DOCUMENT SEGMENT »
◇ ◇ ◇

I have been hunting with a guy for 20 years. He is just so slow, I do it because it get into the drinking time.


----------



## Rubberback (Sep 9, 2008)

TEXAS DU SPOUS said:


> I have been hunting with a guy for 20 years. He is just so slow, I do it because it get into the drinking time.


I agree I didn't want to go there but now that you brought it up.


----------



## justletmein (Feb 11, 2006)

I took my brother in law once because he wanted to kill a deer. He shot a nice doe and I congratulated him and handed him the knife. He looked at me and said "what am I supposed to do with this?" LOL... So I gutted it and asked him if he wanted it quartered or if he was going to take it to a processor. Then he looked at me and said "you mean you don't want it?" LOL again... I told him if I wanted deer meat I'd kill one myself or have one of the kids do it. I ended up with some extra venison that year.


----------



## Knifeman (Sep 27, 2009)

I cleaned 5 last year and only killed 1. I do not mind helping put if you are just to lazy, crack that wallet and I am there.:help::help::help:


----------



## TX CHICKEN (Jun 4, 2004)

I have a good buddy that I take hunting on a regular basis and a few years ago he asked me to take his son hunting (he was working) and he shot a small buck. I called him and he said drop it off at the processor. Well 2 months and a bunch of phone calls later he finally tells me he doesn't have the $ for processing. No big deal until a few weeks later when he asks for the backstraps and said "it doesn't cost anything for those-it's not like you had it made into sausage or jerky". ***??? I gave him nasty old freezer burned stuff instead .


----------



## justletmein (Feb 11, 2006)

TX CHICKEN said:


> I have a good buddy that I take hunting on a regular basis and a few years ago he asked me to take his son hunting (he was working) and he shot a small buck. I called him and he said drop it off at the processor. Well 2 months and a bunch of phone calls later he finally tells me he doesn't have the $ for processing. No big deal until a few weeks later when he asks for the backstraps and said "it doesn't cost anything for those-it's not like you had it made into sausage or jerky". ***??? I gave him nasty old freezer burned stuff instead .


Dang that's cold to ask for the straps after all that.


----------



## btreybig (Jul 3, 2008)

◇ ◇ ◇

JOBS »
1. Summarize the hunting forum thread in two sentences.
2. Answer these questions about the hunting forum thread, one line each:
(a) For how many years has the first quoted poster been hunting with the slow partner?
(b) What kind of deer did the brother-in-law shoot?
(c) How many deer did Knifeman clean last year?
3. Resume the hunting forum thread from where it stops.

RAW DATA »
◇ ◇ ◇

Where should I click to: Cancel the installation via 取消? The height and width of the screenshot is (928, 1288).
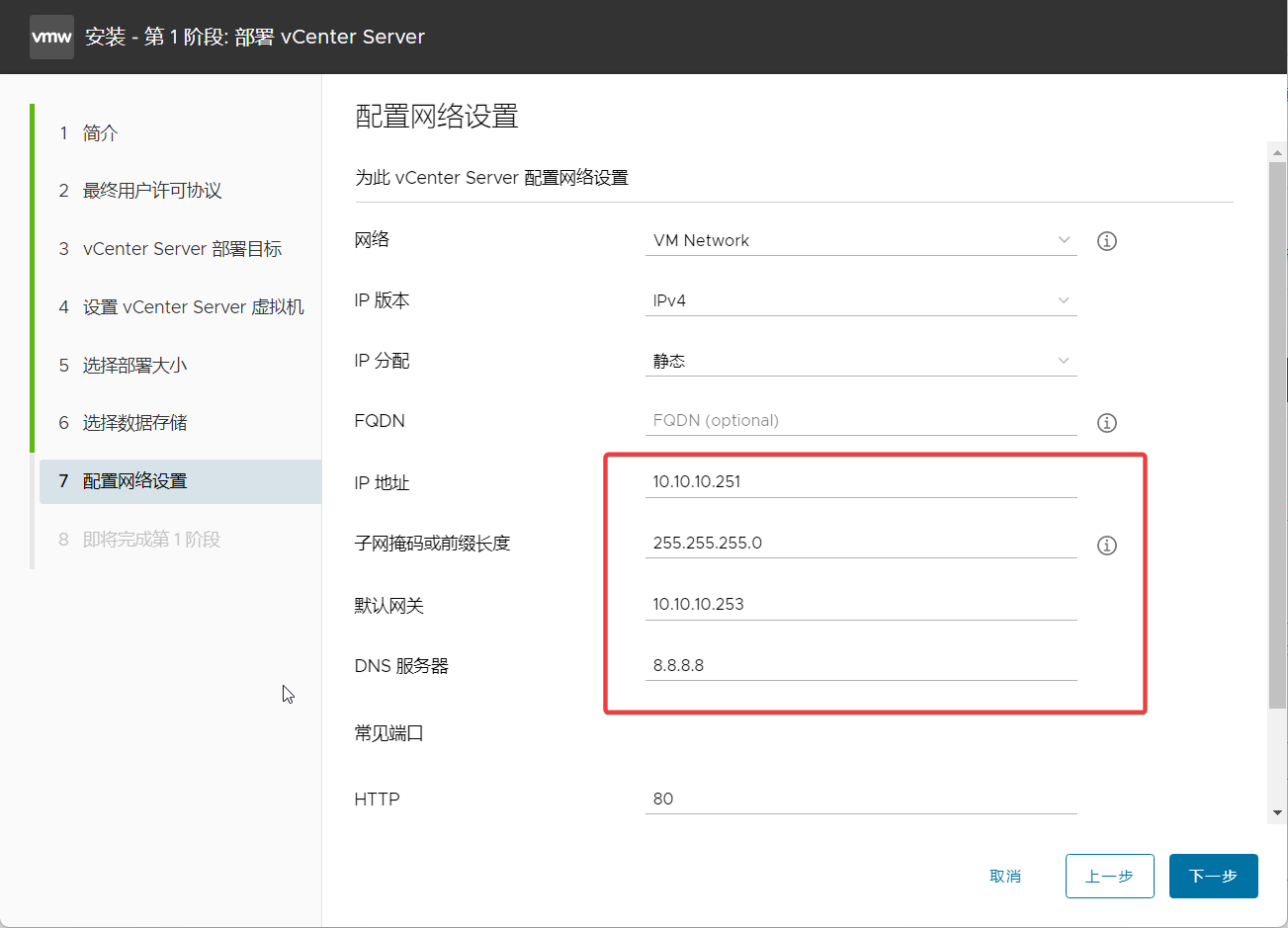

◇ ◇ ◇

ANSWERS FOR THE TASKS »
1. Posters trade stories about hunting companions who leave the work to others: one has hunted for 20 years with a very slow partner, and another took a brother-in-law who shot a doe but didn't know what to do with the knife and didn't want the meat. Others add that one poster cleaned five deer while killing only one and will help anyone willing to pay, and that a buddy who never paid for processing his son's buck later asked for the backstraps and got old freezer-burned meat instead.

2.
(a) 20 years
(b) A doe
(c) 5

3.
I killed my first deer when I was 9. My dad sat back and told me step by step on how to clean the deer when I was only 9. Every since i have been doing it on my own. If there is someone that doesnt know how to do it, sit back and tell them step by step on how to clean the deer. Unless they are just a complete idiot then it is pretty easy. Shooting the deer is only a 1/3 of the battle. Tracking and cleaning are a big part too. If your going to do it then know how to do it all.


----------



## RAYSOR (Apr 26, 2007)

We clean all of our deer, my oldest son can clean and quarter one in lightning speed, i am not as fast and sometimes will look confused just long enough yo have him come over and knock it out, LOL, then its off to the bar for a good totty! The older you get the smarter you get.


----------



## Little-bit (Oct 19, 2005)

How could someone call their self a "hunter" if they can't even clean a deer. I hunted a lease in Mason for several years. There were two guys on the lease that never cleaned their hogs or deer. They would rush them up to the processor in Llano. I offered to clean the animals for them but they wanted a professional to do it. I think any so called hunter should be able to clean their own game. Not saying that they shouldn't take animals to be processed. But if they had to then they need to know how to. IMO


----------



## A Draper (Aug 14, 2007)

Raysor, My dad caught on to that trick a long time ago. Now he helps hand and I clean. We used to host a a two day youth hunt every year. Usually the parents didn't know how to clean a deer.


----------



## br1006 (Mar 24, 2006)

Dad cleaned my first deer at age 9 but made me get in there and get dirty and help. Next one he supervised, then i have been on my own ever since. I then started cleaning his for him and his buddies in camp etc.. while they drank and cooked etc...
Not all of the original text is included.